Title: MSU researchers have developed the first functioning mini human heart model—a major step in human-relevant biology models
Author: Mikalah Singer, JD, CCS Fellow
Researchers at Michigan State University (MSU) have grown the first functioning mini human heart model. As discussed in a recently published study, the model includes all the primary heart cell types, as well as functioning chamber structures and vascular tissue. I had the opportunity to have a virtual sit down with Aitor Aguirre, the senior author of the study and assistant professor of biomedical engineering in MSU’s Institute for Quantitative Health Science and Engineering and Principal Investigator of the Aguirre Lab.
Dr. Aguirre has both a M.S. in Biochemistry and Molecular Biology from the University of the Basque Country in Spain and a Ph.D. in Materials Science and Tissue Engineering from the Institute for Bioengineering of Catalonia and the Technical University of Catalonia. Additionally, he worked on genetic mechanisms of cell dedifferentiation, cardiac regeneration, and human development as a postdoc with the Salk Institute. The Aguirre Lab at MSU uses human stem cells to investigate the control pathways in cell reprograming, development, and regeneration. The mini human heart study, “Generation of Heart Organoids Modeling Early Human Cardiac Development Under Defined Conditions” can be found in bioRxiv and was funded by grants from the National Institute of Health and the American Heart Association.
Aguirre has been thinking about human-centered technology and heart organoids since his postdoc in 2011. When he established the Aguirre lab, using stem cells with a focus on cardiac systems, his first endeavor was to create heart organoids. These organoids or mini hearts are created by bioengineering adult stem cells from a patient into functional mini heart within a few weeks by kick-starting “embryonic-like heart development in a dish.” The heart organoids are currently being used to study adult cardiac disorders, toxicity, cancer development, and pharmacological research and development. However, Aguirre is currently refining the organoids to better model disorders like heart disease, the leading cause of death in the United States.
Aguirre is also using the heart models to study congenital heart defects. He noted that congenital heart defects affect about 1% of newborn population, while diseases such as diabetes during pregnancy can increase the risk of a congenital defects to 12%. Using the organoids presents the ability to more accurately learn about these defects and the risks in ways that cannot be learned from animal models, due to intractable interspecies difference in cardiac morphology, biochemistry, and function.
Stem cell models are scientific game changers because they have the ability to divide and produce new cells and change into other specialized types of cells that make up the body, as well as can be used to grow specific tissue types or organs. According to Aguirre “almost everything we know about [cardiac] systems come from mice, but we know that mice do things differently during development and that they do not really model humans.” Previously, there has been ethical concerns about working with stem cells, but the concerns do not really exist anymore due to consenting adult stem cell donors. Aguirre stated “working on animals is becoming less relevant now that we have access to human systems” and now we have the tools to work on human systems without the ethical concerns that existed before.

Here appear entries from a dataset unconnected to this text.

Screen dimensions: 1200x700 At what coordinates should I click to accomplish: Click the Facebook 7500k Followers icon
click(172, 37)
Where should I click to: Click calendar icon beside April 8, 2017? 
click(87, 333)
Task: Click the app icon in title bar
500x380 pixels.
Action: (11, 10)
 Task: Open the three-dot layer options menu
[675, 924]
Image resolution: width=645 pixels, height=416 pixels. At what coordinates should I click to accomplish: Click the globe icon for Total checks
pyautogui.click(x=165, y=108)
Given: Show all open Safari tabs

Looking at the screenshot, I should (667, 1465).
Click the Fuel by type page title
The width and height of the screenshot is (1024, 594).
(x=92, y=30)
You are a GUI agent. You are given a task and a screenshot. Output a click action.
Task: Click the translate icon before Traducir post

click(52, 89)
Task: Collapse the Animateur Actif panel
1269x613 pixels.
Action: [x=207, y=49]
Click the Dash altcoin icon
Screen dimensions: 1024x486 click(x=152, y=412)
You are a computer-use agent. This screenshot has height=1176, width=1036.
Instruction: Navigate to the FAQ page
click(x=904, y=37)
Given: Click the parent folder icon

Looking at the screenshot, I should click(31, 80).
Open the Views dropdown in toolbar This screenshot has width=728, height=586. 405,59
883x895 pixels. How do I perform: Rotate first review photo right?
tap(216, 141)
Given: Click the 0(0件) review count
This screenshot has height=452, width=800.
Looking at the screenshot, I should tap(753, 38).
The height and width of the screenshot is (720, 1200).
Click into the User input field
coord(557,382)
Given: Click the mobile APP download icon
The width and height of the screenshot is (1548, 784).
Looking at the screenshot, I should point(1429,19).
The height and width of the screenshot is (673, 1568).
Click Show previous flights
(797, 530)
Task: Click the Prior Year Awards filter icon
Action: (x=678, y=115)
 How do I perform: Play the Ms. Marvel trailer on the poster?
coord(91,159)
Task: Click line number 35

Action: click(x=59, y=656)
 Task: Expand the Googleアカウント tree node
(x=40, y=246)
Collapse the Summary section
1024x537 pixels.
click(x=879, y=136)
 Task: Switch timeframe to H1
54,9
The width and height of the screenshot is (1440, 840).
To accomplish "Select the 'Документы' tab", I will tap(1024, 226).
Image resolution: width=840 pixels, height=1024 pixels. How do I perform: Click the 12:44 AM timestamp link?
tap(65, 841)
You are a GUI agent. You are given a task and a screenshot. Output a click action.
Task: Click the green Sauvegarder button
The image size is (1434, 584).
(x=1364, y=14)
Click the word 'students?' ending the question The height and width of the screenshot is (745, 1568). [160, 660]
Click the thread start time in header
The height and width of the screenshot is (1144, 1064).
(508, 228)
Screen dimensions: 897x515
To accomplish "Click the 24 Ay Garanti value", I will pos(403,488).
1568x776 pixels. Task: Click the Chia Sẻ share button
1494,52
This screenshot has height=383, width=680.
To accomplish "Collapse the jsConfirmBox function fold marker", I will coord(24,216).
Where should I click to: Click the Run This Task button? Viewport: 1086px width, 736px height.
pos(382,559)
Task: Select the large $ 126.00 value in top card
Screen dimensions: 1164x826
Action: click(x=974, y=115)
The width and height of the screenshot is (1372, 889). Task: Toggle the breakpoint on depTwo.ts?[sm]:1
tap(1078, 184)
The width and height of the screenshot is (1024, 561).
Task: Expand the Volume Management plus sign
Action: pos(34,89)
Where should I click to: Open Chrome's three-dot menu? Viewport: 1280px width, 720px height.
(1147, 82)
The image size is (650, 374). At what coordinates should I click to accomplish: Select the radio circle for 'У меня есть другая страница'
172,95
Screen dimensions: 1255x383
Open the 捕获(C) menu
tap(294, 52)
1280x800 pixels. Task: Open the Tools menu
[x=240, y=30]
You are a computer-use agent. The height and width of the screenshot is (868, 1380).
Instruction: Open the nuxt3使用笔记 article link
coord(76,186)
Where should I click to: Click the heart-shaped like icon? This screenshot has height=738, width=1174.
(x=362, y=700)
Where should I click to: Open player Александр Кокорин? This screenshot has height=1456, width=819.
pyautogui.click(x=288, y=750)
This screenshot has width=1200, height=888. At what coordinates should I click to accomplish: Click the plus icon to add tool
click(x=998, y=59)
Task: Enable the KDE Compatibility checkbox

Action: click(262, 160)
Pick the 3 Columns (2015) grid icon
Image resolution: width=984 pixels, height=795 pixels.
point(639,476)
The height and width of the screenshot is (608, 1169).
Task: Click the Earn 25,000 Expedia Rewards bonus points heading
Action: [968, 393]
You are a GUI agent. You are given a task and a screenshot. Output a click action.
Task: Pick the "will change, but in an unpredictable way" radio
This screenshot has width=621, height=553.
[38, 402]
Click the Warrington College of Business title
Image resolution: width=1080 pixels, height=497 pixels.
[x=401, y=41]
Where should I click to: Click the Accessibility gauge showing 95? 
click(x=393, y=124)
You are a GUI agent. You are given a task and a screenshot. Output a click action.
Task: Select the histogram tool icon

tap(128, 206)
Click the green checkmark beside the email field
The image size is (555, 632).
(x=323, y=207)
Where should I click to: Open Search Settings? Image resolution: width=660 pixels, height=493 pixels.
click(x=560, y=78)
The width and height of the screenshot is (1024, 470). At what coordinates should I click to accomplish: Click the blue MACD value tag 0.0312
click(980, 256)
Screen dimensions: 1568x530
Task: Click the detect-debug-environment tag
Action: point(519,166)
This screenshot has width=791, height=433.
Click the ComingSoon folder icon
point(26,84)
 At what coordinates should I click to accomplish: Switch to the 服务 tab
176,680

Using human models allows for lines of investigation that would be not be possible with animal models. An example provided by Aguirre is typically by the time a doctor is able to diagnose someone with heart disease, the patient has already had the disease for years, but in vitro modeling can show the early stages of disease progression in humans in ways animal models cannot, and therefore can help us to prevent or treat the disease from the start.
Human-based alternatives to animal models are being developed worldwide, due to the increasing need for more relevant biological systems. Aguirre hopes that these systems (such as organoids) will be implemented in pharmaceutical testing in place of animals, which would greatly improve drug development success rates. Currently there is more than 90% failure rate in drug development in large part because animal tests do not accurately predict safety and efficacy in humans. Additionally, Aguirre hopes to collaborate with other researchers at MSU so that they may make use of his human models rather than continue with animal models.
Moving forward Aguirre hopes that these systems will be implemented to a great extent and that testing and research will be much more human-centered rather than animal model focused. He believes that the advantages offered by technology like organoids over animals is large and thinks that there should be more grants and incentives offered to researchers and pharmaceutical companies to help human-centered models become the norm. Aguirre plans to continue to refine his models to be as sophisticated as possible by creating active circulation around his heart organoids and trying to model a cardiopulmonary system.